Last Thursday, a preliminary opinion in the European Court of Justice found that Google and other search engines should be allowed to limit the requests of users to delete outdated or irrelevant search results to only those that are existing within the European Union.
The so-called right to be forgotten was established in 2014. It requires the search engines in Europe to accept and review requests from users to take down the results that mention their name while balancing out with laws on the right of the public to know.
In 2016, CNIL, a French data protection agency, imposed a fine on Google for not being able to extend this process to global domains, on the basis that only taking down results in regional subdomains including www.google.fr did not comply with the law effectively.
While the appeal of Google against the fine was heard by the ECJ in 2018, a decision has yet to be made. Last Thursday, Maciej Szpunar, an Advocate general, gave an opinion in favour of the tech giant. He said that searches that are made from outside the European Union should not be affected by the de-listing of data as requested under the controversial policy.
Szpunar continued: “The fundamental right to be forgotten must be balanced against other fundamental rights, such as the right to data protection and the right to privacy, as well as the legitimate public interest in accessing the information sought.”
He said that if worldwide de-listing was allowed, authorities in the European Union may have a hard time to ascertain the balance between a public’s right to know and the right of an individual to be forgotten when faced with new requests. Google should now make sure that it has effective measures in place to carry out the law, including geo-blocking on search requests that are from outside the European Union.

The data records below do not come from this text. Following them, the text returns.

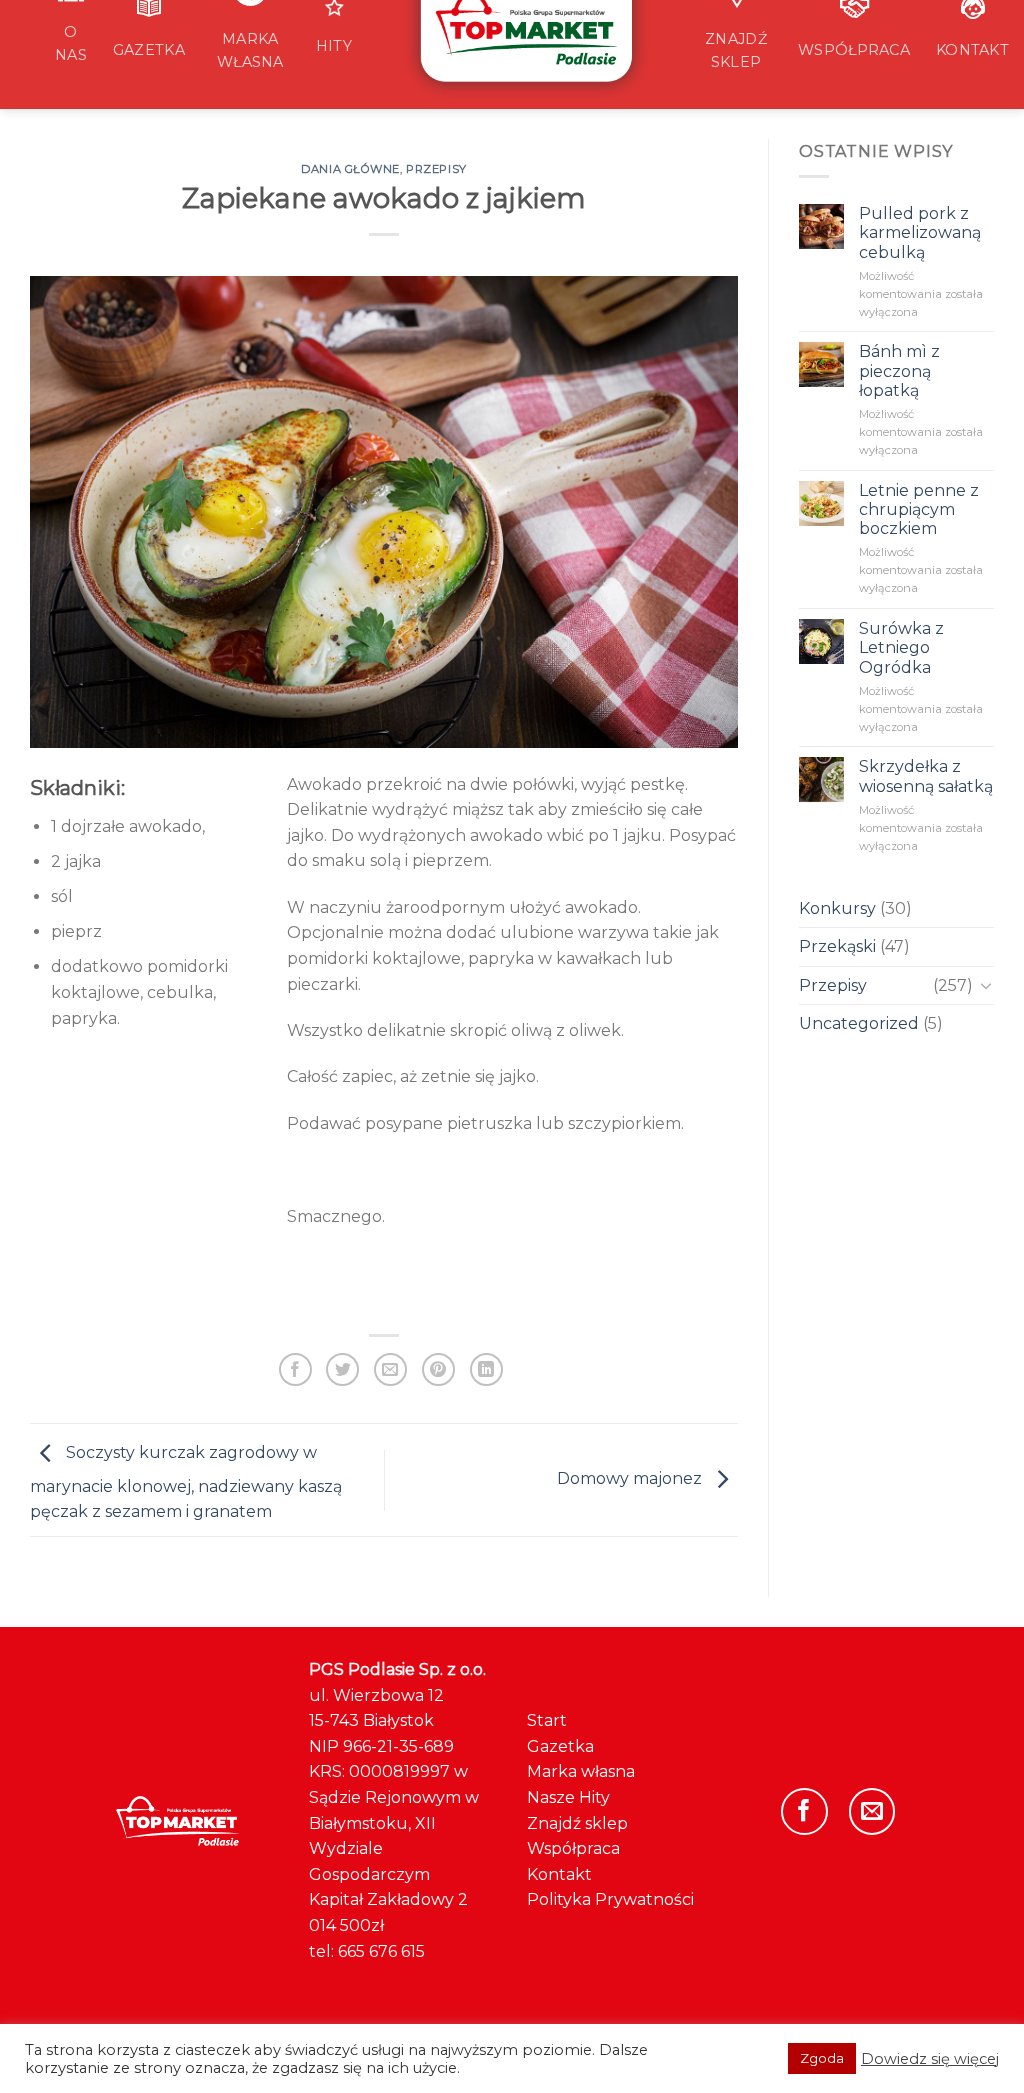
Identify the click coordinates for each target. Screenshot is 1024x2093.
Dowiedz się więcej (930, 2059)
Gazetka (560, 1746)
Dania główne (350, 169)
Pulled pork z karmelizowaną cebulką (920, 232)
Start (547, 1720)
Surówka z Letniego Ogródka (901, 647)
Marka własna (581, 1771)
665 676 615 (381, 1951)
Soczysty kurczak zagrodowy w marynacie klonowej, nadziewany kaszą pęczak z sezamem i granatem (186, 1483)
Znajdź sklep (577, 1823)
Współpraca (573, 1848)
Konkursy (837, 908)
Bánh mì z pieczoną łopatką (899, 370)
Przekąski (837, 946)
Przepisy (436, 169)
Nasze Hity (568, 1797)
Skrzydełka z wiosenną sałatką (926, 776)
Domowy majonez (631, 1478)
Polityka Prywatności (610, 1899)
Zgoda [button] (822, 2058)
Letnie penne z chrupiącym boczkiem (919, 509)
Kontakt (559, 1874)
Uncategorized (859, 1023)
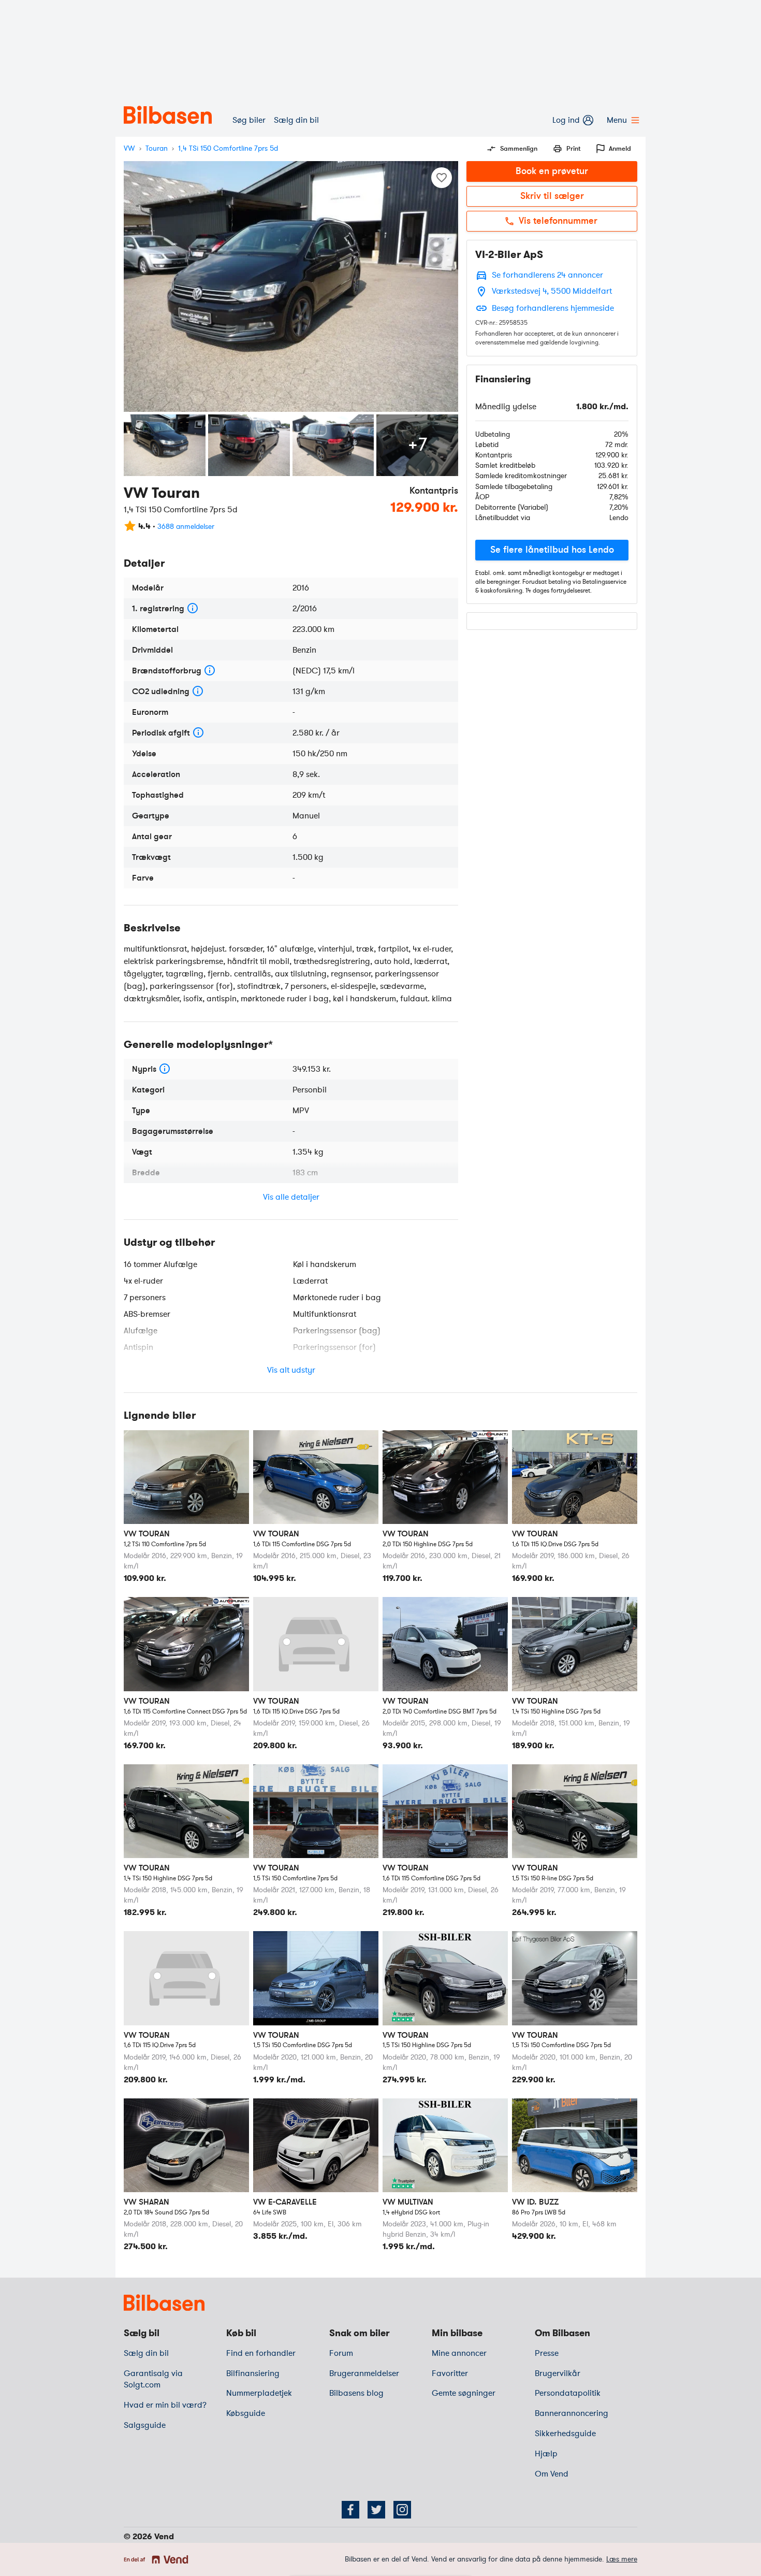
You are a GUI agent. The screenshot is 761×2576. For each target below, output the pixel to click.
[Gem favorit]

The global head of technology at London law firm Linklaters, Richard Cumbley, said that a worldwide extension of the law risked allowing other states to attempt and suppress search results and affect the right to access information.
While the ECJ is not obligated to rule in accordance with the opinion of Szunpar, it is likely that they will eventually follow suit. A ruling is normally announced within two to four months after an opinion.
As response to the opinion, the senior privacy counsel of Google, Peter Fleischer, stated: “Public access to information, and the right to privacy, are important to people all around the world, as demonstrated by the number of global human rights, media and other organisations that have made their views known in this case.”
He added: “We’ve worked hard to ensure that the right to be forgotten is effective for Europeans, including using geolocation to ensure 99 per cent effectiveness.”